Review: FCGN — Fully Convolutional Google Net (Human Pose Estimation)

Outperforms Tompson CVPR’15 and DeepPose, Comparable to CPM with Lower Memory Footprint

6 min readOct 16, 2019

In this story, FCGN (Fully Convolutional Google Net), by RWTH Aachen University, and Univeristy of Bonn, is briefly reviewed.

By modifying the batch normalization GoogLeNet, i.e. BN-Inception / Inception-v2, into fully convolutional network (FCN), the network can be trained using mid-range GPU with low memory footprint.
Another advantage is that the network can be trained from scratch using the same dataset without any pre-training, and obtain a good performance.

This is a 2016 BMVC paper with more than 50 citations. (Sik-Ho Tsang @ Medium)

The first 17 layers of BN-Inception / Inception-v2 are used and the average pooling, drop-out, linear and soft-max layers from the last stages of the network are removed.
A skip connection is added to combine feature maps from layer 13 with feature maps from layer 17.
The feature maps from layer 17 are upsampled to the resolution of the feature maps from layer 13 by a deconvolution filter of both size and stride 2.
The output of FCGN consists of coarse feature maps from layer 13 and 17 that have 16 times lesser resolution than the input image due to max/average pooling by a factor of 16.

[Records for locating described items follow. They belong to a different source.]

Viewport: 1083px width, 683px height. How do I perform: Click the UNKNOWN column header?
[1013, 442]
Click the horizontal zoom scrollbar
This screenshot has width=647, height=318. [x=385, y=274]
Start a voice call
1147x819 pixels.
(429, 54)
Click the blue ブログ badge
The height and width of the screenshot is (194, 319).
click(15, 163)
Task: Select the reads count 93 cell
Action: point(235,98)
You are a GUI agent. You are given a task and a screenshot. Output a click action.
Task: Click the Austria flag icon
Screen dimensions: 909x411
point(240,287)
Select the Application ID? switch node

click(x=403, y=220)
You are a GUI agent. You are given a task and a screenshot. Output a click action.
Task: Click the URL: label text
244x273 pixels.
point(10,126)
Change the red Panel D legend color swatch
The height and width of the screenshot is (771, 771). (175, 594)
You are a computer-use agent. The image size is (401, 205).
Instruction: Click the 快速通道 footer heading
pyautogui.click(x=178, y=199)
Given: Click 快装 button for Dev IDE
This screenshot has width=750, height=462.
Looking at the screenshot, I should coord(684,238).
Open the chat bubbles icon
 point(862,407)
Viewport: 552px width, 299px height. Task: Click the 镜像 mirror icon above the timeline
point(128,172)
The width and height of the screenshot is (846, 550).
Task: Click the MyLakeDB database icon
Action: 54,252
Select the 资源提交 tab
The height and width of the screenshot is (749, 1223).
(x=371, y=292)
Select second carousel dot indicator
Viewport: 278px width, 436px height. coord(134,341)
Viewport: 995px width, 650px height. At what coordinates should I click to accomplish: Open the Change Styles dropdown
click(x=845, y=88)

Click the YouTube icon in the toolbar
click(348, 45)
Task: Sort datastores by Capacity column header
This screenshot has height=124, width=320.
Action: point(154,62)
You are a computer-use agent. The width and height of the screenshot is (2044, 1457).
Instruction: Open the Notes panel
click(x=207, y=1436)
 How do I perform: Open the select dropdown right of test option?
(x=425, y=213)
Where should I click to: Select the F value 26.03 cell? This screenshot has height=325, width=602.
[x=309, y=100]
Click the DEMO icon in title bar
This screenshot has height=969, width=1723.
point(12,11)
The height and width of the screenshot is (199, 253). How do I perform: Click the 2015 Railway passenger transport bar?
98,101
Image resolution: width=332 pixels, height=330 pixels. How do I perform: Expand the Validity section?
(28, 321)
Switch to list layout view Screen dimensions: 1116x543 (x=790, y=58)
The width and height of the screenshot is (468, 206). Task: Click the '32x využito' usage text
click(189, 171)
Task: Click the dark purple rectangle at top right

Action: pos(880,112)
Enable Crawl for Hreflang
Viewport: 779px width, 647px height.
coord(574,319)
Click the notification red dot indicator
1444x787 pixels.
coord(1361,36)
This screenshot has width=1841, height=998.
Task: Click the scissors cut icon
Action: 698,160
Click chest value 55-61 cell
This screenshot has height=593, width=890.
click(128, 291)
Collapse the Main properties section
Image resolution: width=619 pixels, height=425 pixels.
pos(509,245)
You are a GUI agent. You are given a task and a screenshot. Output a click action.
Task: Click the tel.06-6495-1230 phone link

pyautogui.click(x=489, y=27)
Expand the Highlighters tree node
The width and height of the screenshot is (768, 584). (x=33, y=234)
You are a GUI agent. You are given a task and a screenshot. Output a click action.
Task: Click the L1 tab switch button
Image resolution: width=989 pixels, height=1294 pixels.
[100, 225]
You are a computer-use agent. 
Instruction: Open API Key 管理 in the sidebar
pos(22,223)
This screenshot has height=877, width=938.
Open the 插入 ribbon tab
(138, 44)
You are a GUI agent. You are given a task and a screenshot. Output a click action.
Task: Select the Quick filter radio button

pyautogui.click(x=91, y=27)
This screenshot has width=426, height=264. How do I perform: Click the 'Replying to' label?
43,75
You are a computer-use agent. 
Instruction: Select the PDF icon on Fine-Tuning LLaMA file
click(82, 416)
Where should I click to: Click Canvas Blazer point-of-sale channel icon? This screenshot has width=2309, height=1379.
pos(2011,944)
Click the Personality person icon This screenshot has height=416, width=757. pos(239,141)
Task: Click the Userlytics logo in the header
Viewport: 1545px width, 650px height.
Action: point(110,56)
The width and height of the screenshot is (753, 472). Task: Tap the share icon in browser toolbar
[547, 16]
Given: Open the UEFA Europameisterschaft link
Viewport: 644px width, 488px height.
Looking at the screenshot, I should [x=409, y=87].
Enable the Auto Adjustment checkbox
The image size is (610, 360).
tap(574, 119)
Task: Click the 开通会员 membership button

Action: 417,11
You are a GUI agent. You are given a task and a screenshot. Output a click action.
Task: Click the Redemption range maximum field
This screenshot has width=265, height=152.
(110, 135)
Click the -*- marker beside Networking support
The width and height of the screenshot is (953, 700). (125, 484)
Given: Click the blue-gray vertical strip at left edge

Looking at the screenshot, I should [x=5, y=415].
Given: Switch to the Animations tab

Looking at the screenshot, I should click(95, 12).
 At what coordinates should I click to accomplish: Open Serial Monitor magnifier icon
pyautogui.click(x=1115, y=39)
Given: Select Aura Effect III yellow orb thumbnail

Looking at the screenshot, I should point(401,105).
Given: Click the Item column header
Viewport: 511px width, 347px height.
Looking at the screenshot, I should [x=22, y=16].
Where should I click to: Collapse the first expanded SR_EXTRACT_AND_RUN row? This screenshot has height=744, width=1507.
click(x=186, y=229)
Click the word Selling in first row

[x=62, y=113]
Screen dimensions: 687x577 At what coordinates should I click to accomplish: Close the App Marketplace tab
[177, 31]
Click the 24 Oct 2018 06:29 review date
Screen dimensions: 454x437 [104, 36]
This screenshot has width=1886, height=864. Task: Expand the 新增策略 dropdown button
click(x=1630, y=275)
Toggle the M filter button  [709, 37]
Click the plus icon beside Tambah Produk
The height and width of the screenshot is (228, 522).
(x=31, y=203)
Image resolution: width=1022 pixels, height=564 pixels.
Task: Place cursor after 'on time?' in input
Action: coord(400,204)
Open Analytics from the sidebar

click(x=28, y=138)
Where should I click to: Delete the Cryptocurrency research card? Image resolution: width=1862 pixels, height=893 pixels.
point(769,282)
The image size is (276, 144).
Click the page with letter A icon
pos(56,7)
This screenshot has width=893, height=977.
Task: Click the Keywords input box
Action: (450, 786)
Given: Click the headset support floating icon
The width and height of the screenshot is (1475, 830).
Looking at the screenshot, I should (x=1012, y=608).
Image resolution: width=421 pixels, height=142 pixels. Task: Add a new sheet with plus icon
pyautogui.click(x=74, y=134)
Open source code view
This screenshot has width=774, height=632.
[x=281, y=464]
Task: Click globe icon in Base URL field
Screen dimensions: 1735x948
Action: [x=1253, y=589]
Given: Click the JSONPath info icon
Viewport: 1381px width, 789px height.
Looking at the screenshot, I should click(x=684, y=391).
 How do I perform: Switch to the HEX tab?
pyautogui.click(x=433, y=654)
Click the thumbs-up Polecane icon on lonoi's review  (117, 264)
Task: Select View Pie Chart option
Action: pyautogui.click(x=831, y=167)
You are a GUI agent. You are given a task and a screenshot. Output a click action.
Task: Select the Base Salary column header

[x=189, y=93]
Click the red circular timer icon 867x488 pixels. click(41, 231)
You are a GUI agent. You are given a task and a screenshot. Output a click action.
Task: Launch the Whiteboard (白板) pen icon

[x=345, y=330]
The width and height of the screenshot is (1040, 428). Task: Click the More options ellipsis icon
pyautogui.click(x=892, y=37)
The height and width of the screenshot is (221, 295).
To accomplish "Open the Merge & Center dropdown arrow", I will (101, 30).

Both HalfRes & FullRes FCGNs are with shared weights.
Each FCGN takes the same image at a different resolutions.
The feature maps from the Half Res Image FCGN are upsampled to the resolution of Full Res Image FCGN feature maps by a deconvolution filter of both stride and filter size of 2.
The coarse feature maps from HalfRes FCGN and FullRes FCGN are then directly upsampled to belief maps for different body joints by using a larger deconvolution filter of size 32 and stride 16.
The belief maps are then normalized by using a sigmoid.
Spatial dropout is used before upsampling to further regularize the network.

A training example: {I, {bj(x,y)}. I is the input image, bj(x,y) is the ground-truth 2D belief map for joint j and contains the per-pixel likelihood of joint j for each pixel (x,y) in image I of width w and height h.
As we are mainly interested in learning the appearances of different body joints (1’s) and not background (0's), an error function with an inherent property of focusing on target values 1’s only is used.
The binary cross entropy between the ground-truth and predicted belief maps for k joints in each training image I is minimized:

The warp on the right first shifts the perturbed center of person (xp+tx,yp+ty) to the upper left corner of the image, produces the effect of applying a random translation.
The middle warp then applies random scaling s, rotation(cosθ, sinθ) and reflection r.
The left warp then shifts back the warped person to the center (cx,cy) of the cropped image.
Scaling ∈ {0.5,1.5}, translation ∈ {-20,20}, rotation ∈{-20°,20°} and horizontal flipping with probability 0:5 for data augmentation are used.
Some warped joints may be outside of the image boundary, only the warps for which all warped joints end up inside the image boundary are selected.

All training and test images are normalized to the same scale by re-normalizing the height of the detected torso in each image with 200 pixels.
Using scale information improves the performance especially for wrists from 89.66 to 94.88.
FCGN outperforms Tompson CVPR’15 [28] and DeepPose [29].
The result is close to CPM [30], but FCGN has the advantages of not using any background model and implicit spatial dependencies, low memory footprint of 3GB, and could be run on a moderate-range GPU, in contrast to their model that has a high memory footprint of 6GB.
If limited augmentation is used with the reduced ranges for Scaling ∈ {0.7,1.3}, translation ∈ {-5,5}, rotation ∈{-5°,5°}, performance drops from 96.06 to 92.37 for elbows and from 89.66 to 81.89 for wrists.
If exponential learning rate decay is not used, performance drops from 96.06 to 94.53 for elbows and from 89.66 to 86.51 for wrists.

The LSP dataset consists of 1’000 training and 1’000 test images.
The extended LSP dataset consists of an additional 10’000 training images, thus providing 11’000 training images from both LSP and extended LSP.

The performance 83.86 is very close to 84.32 from CPM [30], when CPM train only on the same dataset with an additional background model and implicit spatial model on top.
Additionally, FCGN requires almost half as much memory as their model.
Without the skip layer connection for the use of middle layer features, overall performance drops from 83.86 to 80.
Without multi-resolution features, with only FullRes FCGN, performance gets lower from 83.86 to 82.8.

25’925 images for training and 2’958 validation images are used.
7’247 Single Person test images are used for evaluation.
Test images around the given rough person location are cropped.
Both training and test images are normalized to the same scale by using the provided rough scale information.
FCGN takes 3 days to train using GTX 980 GPU.

FCGN is competitive to CPM [30], without using any pre-training, post-processing, background models and any form of implicit/explicit spatial dependencies.